Affirm Inc. recently engaged law firm DLA Piper, most notably Robynne Sanders and Adnan Meher, to file an auDRP in an attempt to try to rip the domain name away from the current owners, with no payment or compensation.
I’ve got news for these bullies.
NO – you can’t just take away our generic Australian domain names for yourselves for free!
On March 17 2021, DBR received this demand notice from DLA Piper;
It was emailed from Adnan Meher from DLA Piper.
I immediately phoned Adnan and frankly said to him, “please inform your client that this is not the right way to go about acquiring a generic domain name owned legitimately, offering a measly $20k to accept transfer or threatening to take it from my clients for free,” or words similar to that effect. When he didn’t agree that he was going about the acquisition in the wrong way, I dared him to file an auDRP and I said, “If you file an auDRP, you will lose and waste your client’s money!”

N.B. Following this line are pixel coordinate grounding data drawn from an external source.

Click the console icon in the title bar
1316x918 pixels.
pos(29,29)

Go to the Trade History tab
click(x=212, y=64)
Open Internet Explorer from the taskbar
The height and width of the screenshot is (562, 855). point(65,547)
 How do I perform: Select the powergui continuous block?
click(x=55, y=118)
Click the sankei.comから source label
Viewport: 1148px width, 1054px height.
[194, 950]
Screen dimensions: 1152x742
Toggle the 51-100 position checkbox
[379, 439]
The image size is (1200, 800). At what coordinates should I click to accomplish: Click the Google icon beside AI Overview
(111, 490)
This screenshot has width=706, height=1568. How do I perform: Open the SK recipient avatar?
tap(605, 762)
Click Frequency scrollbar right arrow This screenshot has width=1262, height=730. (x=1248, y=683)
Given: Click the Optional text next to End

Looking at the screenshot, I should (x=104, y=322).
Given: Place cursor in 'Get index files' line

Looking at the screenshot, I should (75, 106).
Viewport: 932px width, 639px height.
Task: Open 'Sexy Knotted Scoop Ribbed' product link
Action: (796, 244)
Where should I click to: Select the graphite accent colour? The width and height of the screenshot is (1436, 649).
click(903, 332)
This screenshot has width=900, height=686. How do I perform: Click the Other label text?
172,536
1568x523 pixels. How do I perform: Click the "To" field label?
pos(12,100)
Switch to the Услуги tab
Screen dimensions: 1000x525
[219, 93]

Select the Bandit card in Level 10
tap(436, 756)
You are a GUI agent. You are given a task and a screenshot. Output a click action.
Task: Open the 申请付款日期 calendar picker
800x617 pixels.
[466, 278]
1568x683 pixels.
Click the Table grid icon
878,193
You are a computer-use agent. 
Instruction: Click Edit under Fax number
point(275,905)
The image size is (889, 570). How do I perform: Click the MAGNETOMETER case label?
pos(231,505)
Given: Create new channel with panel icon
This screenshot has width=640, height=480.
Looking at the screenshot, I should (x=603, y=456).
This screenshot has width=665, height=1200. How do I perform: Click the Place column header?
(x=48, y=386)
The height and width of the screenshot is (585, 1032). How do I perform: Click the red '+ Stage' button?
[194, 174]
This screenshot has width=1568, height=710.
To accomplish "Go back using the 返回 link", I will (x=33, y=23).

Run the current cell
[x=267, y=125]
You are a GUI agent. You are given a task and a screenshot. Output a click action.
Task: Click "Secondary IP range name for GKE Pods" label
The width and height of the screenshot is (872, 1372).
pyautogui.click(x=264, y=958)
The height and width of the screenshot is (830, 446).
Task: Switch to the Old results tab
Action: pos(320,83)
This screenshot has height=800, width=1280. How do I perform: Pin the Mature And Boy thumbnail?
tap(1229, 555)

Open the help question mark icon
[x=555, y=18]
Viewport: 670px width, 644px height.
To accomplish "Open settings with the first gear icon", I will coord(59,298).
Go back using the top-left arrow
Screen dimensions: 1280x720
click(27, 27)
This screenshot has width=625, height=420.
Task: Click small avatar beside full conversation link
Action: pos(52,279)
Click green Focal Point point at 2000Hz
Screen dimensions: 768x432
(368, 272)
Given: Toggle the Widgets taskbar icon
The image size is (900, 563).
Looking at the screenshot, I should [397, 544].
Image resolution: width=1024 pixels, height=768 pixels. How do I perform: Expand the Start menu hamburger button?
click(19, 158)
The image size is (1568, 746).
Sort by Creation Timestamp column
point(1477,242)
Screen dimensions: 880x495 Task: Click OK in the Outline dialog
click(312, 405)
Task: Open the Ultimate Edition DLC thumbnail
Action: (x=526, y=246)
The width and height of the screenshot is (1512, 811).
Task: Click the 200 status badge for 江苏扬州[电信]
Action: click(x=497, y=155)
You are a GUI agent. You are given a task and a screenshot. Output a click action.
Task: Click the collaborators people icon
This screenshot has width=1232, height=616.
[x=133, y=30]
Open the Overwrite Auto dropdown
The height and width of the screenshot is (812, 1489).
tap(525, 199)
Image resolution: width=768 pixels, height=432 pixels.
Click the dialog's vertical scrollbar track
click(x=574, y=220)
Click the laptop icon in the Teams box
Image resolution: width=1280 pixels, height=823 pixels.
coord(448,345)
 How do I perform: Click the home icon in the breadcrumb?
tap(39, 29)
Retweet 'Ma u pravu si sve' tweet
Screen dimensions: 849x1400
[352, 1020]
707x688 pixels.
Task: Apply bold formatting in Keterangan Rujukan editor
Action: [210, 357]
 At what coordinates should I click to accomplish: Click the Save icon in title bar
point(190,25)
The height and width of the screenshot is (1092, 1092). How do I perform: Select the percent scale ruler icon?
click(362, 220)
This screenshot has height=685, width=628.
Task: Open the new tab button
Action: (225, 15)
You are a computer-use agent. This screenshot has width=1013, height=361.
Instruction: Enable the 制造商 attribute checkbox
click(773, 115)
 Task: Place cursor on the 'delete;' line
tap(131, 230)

I then followed that up on the same day with the following email;
That about gets you up to speed with what’s going on with this current auDRP being made against the highly generic Affirm.com.au domain name, but there’s more news to come about this over the following months…
What’s most concerning though, is that I informed Adnan Meher and DLA Piper on the phone and in writing, that it would be pointless filing an auDRP and that THEY WOULD LOSE, yet they still went ahead and filed the auDRP?
How is it fair, for DLA Piper to charge their client a bunch of money, pretty much knowing that they’re probably going to lose the complaint? Did Adnan Meher and DLA Piper correctly advise their clients (Affirm, Inc.) of the projected outcome before filing the auDRP and racking up their billable hours?
I wonder if Max Levchin (co-Founder of Paypal and current CEO of Affirm Inc.) is even aware that his Australian lawyers are effectively trying to rip away the Australian Affirm.com.au domain name from the current owners who have owned it for more than a decade before Affirm, Inc. was even founded in America?
It seems only fair to reach out to Mr Levchin and let him know what’s going on… So I will.
In the meantime, check out how many businesses in Australia have been operating under the generic term “Affirm” for decades…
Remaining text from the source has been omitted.